UN PUZZLE SIN UNA PIEZA
El Modelo Estándar describe, con tremenda precisión, las partículas elementales y las fuerzas de interacción entre ellas. Pero tenía una ausencia importantísima al no poder explicar por qué tienen masa las partículas que la tienen . La respuesta la propusieron hace medio siglo el británico Peter Higgs y otros especialistas, con un mecanismo que explicaría ese origen de la masa de algunas partículas y que se manifestaría precisamente en una partícula nueva, el llamado bosón de Higgs, que por fin asoma en los detectores del LHC.
“Sin masa, el universo sería un lugar muy diferente” , explican los científicos del CERN. “Por ejemplo, si el electrón no tuviera masa, no habría química, ni biología ni personas. Además, el Sol brilla gracias a una delicada interacción entre las fuerzas fundamentales de la naturaleza que no funcionaría si algunas de esas partículas no tuvieran masa”.
LA MASA Y LOS CAMPOS DE HIGGS
La clave para entenderlo es partir de un hecho: las partículas adquieren masa al interaccionar con el llamado campo de Higgs creado por estas partículas.
Para comprenderlo en un ejemplo podemos pensar en el agua en la que nada un delfín o se baña un hipopótamo . Para las partículas que no tienen masa, como el fotón, el agua es totalmente transparente, como si no existiera. Pero para las que tienen masa, pero poca, se deslizan fácilmente sin apenas interactuar con el líquido, como los delfines. Las partículas de gran masa, como si fueran hipopótamos, se mueven con dificultad en el agua.

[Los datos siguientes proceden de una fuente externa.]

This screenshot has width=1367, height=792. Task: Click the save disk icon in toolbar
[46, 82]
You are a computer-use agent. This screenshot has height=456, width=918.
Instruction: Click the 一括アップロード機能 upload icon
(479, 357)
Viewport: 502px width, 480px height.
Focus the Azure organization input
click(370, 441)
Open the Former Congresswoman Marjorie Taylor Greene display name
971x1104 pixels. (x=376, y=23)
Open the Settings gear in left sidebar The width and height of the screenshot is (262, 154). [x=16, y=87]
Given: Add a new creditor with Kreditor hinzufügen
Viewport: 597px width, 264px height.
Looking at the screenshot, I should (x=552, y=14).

IMPORTANCIA DE LA PARTÍCULA DE HIGGS
El Higgs del Modelo Estándar no es el final, no es la meta, sino el punto de partida de la investigación del universo más allá de la física conocida.

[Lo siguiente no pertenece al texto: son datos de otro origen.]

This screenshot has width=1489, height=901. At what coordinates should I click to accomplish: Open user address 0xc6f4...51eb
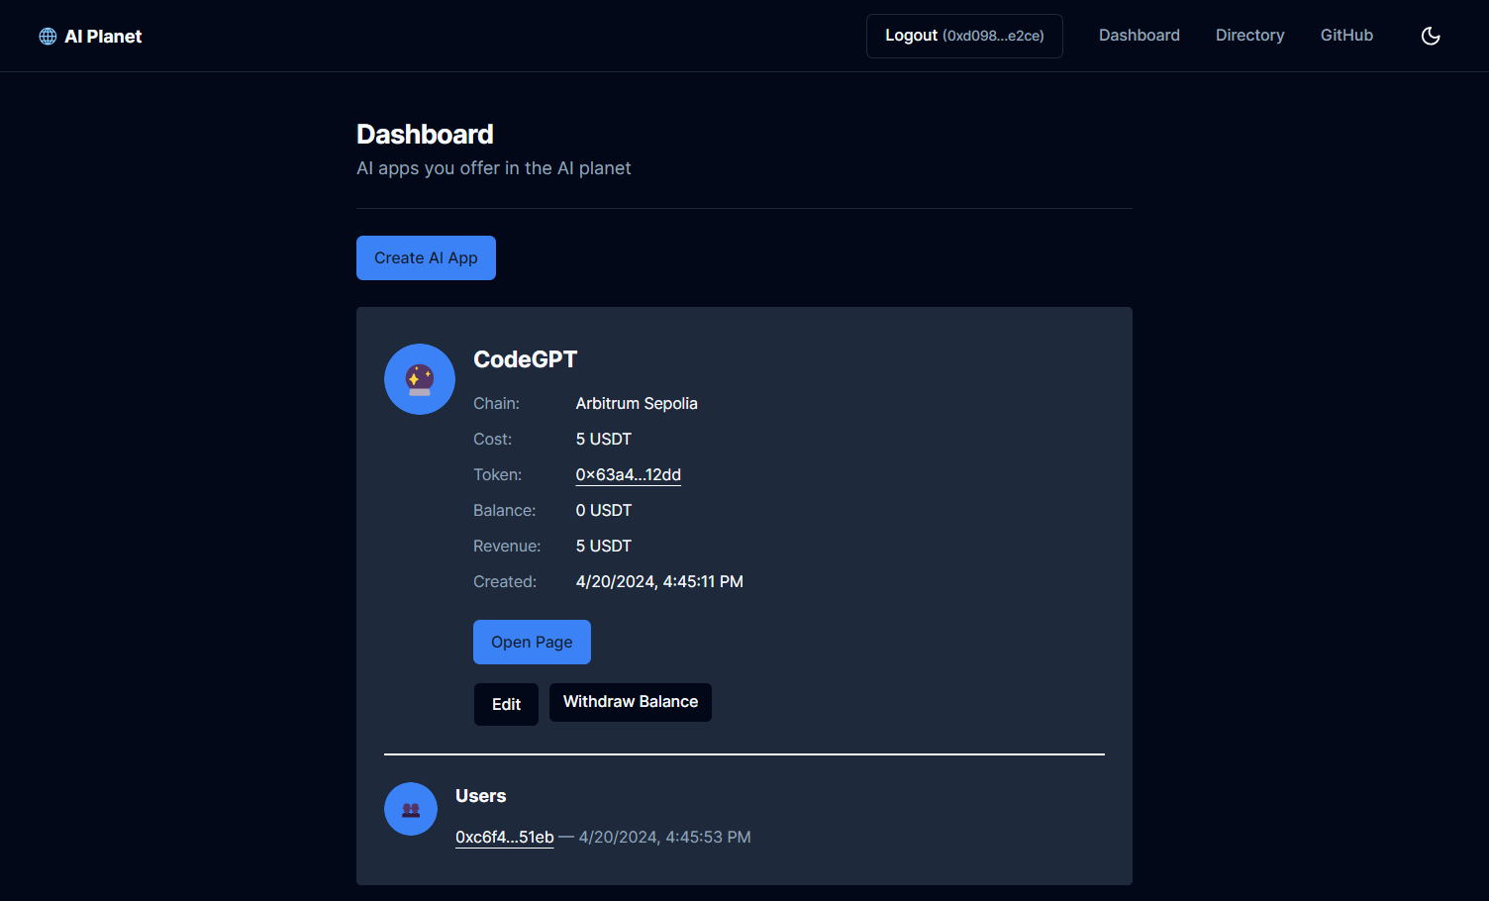[x=504, y=837]
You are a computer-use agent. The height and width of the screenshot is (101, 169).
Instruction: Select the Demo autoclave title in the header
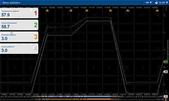coord(11,3)
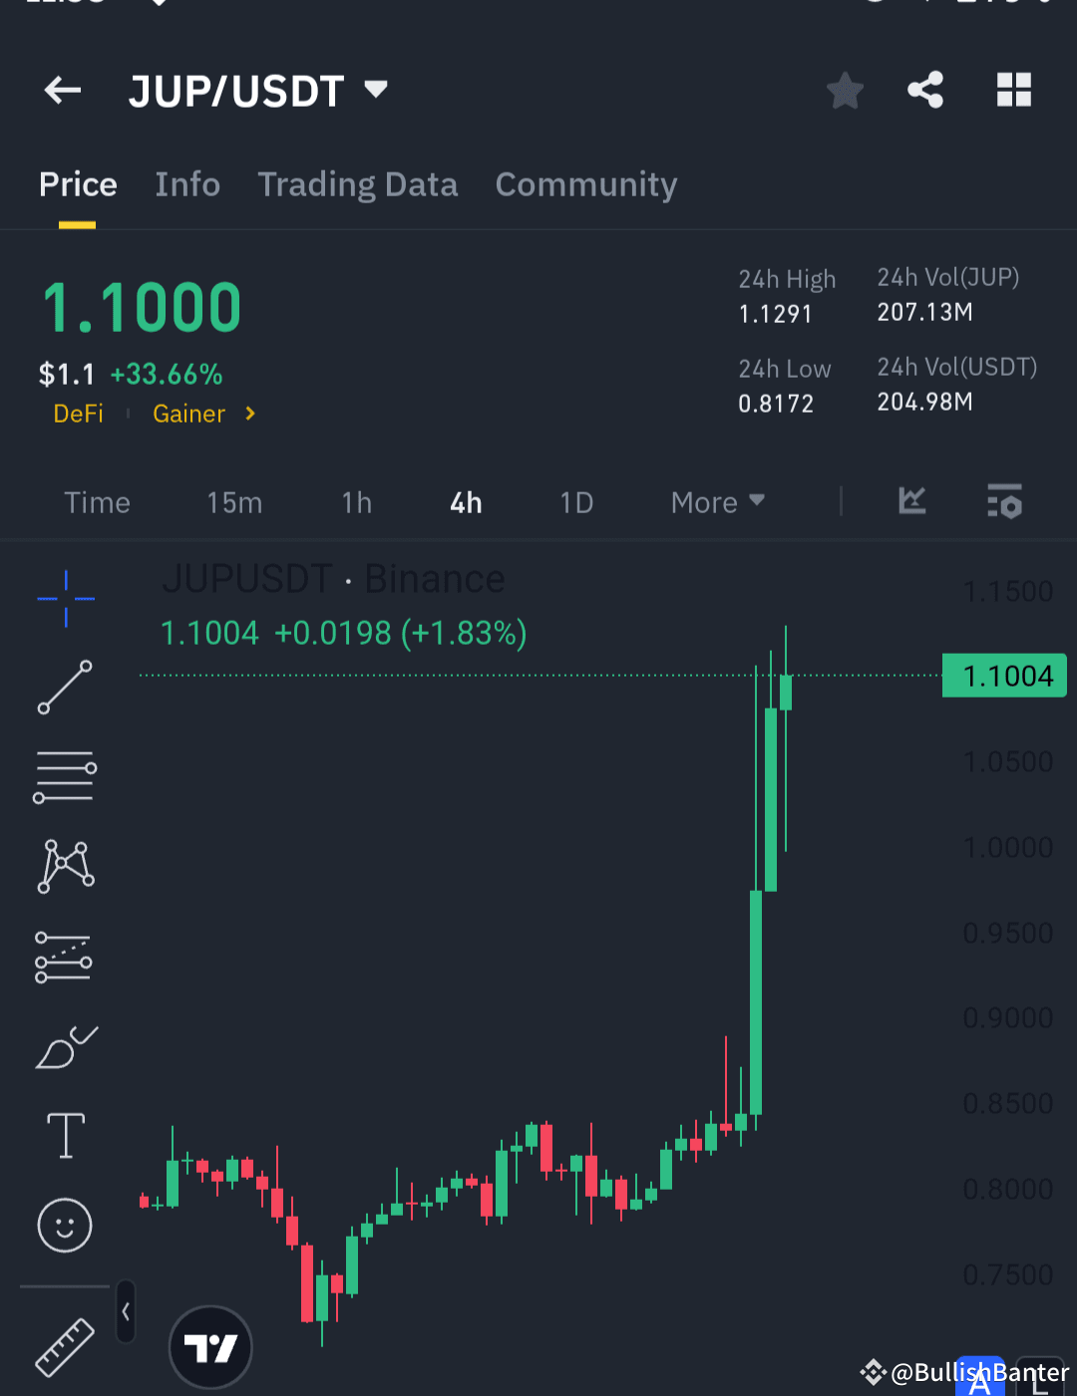Open the indicators settings icon

pyautogui.click(x=1005, y=502)
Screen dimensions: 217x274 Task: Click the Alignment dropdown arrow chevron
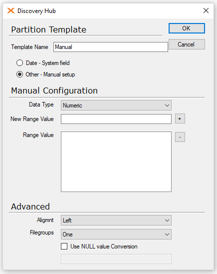[167, 220]
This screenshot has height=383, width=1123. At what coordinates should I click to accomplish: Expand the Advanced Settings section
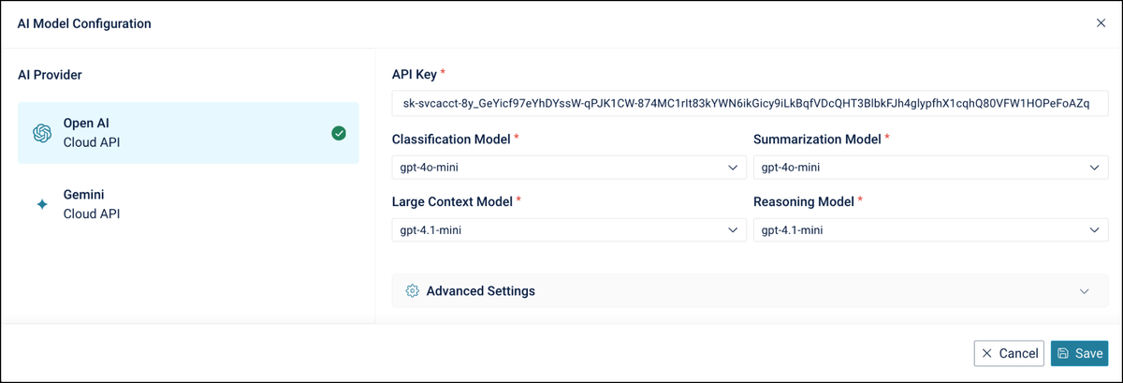click(x=749, y=291)
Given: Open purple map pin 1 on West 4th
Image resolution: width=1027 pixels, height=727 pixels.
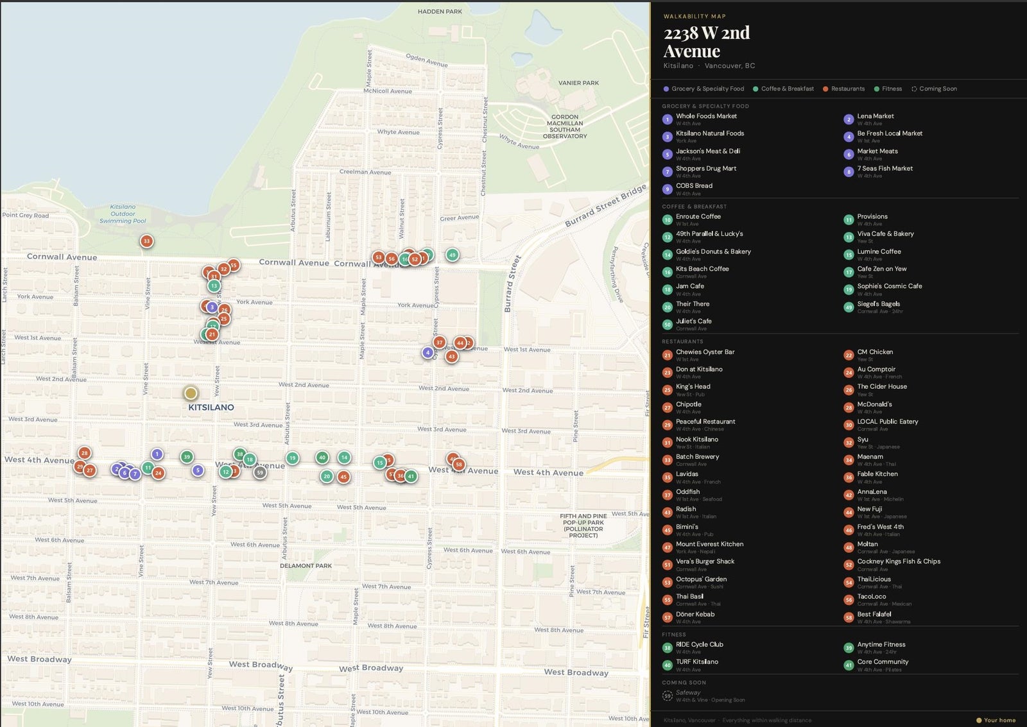Looking at the screenshot, I should click(157, 454).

A nivel práctico, supone lo mismo que el descubrimiento del electrón . Inicialmente fue una curiosidad científica. Pero poco a poco, a partir de ese momento, surgió a conducción de la electricidad y la luz, la radio, la televisión, y un interminable conjunto de enormes avances que hoy en día son parte habitual e indispensable de nuestra vida.
¿A dónde conducirá el descubrimiento del bosón de Higgs?  Hoy por hoy es impredecible. Pero una nueva puerta se ha abierta a un nuevo mundo para la ciencia y el ser humano.

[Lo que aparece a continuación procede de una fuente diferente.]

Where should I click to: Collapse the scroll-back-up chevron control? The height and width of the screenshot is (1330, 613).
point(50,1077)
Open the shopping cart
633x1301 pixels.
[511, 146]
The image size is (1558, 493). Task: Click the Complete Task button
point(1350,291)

EL NUEVO HALLAZGO A LA LUZ DE LA FE BÍBLICA
Es anecdótico que se llame partícula de Dios al bosón, pero sí es interesante saber cómo interactúa el nuevo descubrimiento con las bases de la fe cristiana, algo para lo que el doctor en Biología Antonio Cruz ha escrito un interesante artículo para Protestante Digital .
De él entresacamos algunas ideas. La primera, que “ ninguna partícula material que descubra jamás la ciencia puede negar la existencia de Dios, ni tampoco demostrarla” .
Sin embargo, entrando en cuestiones filosóficas partiendo de esta base científica, plantea que “ la materia resulta cada vez más difícil de definir, manifestándose mucho más compleja y misteriosa de lo que se creía” hasta el punto de que “no es posible definir a la vez dónde se halla y lo que está haciendo ninguna partícula. ¿De qué está constituido entonces el universo y nosotros mismos? ¿qué es la materia cuando nadie la observa? ¿podría tratarse de una realidad inmaterial e indeterminada? ¿es la observación de un observador exterior al cosmos la que define la propia realidad del cosmos? ¿sería factible pensar en Dios como en el Creador que nos hace reales mientras nos está observando?”
Por ello, concluye, ante la cuestión sobre si tiene sentido hoy, frente a la ciencia del tercer milenio, creer en la resurrección de Jesucristo y en el poder milagroso que refleja toda la Escritura, puede afirmarse que los descubrimientos de la física cuántica no impiden la fe trascendente, sino que se abren a las posibilidades de la metafísica. El mundo de la materia ha dejado de ser aquella cárcel del espíritu, a que se referían los místicos españoles, para empezar a mostrar todas sus potencialidades ocultas”.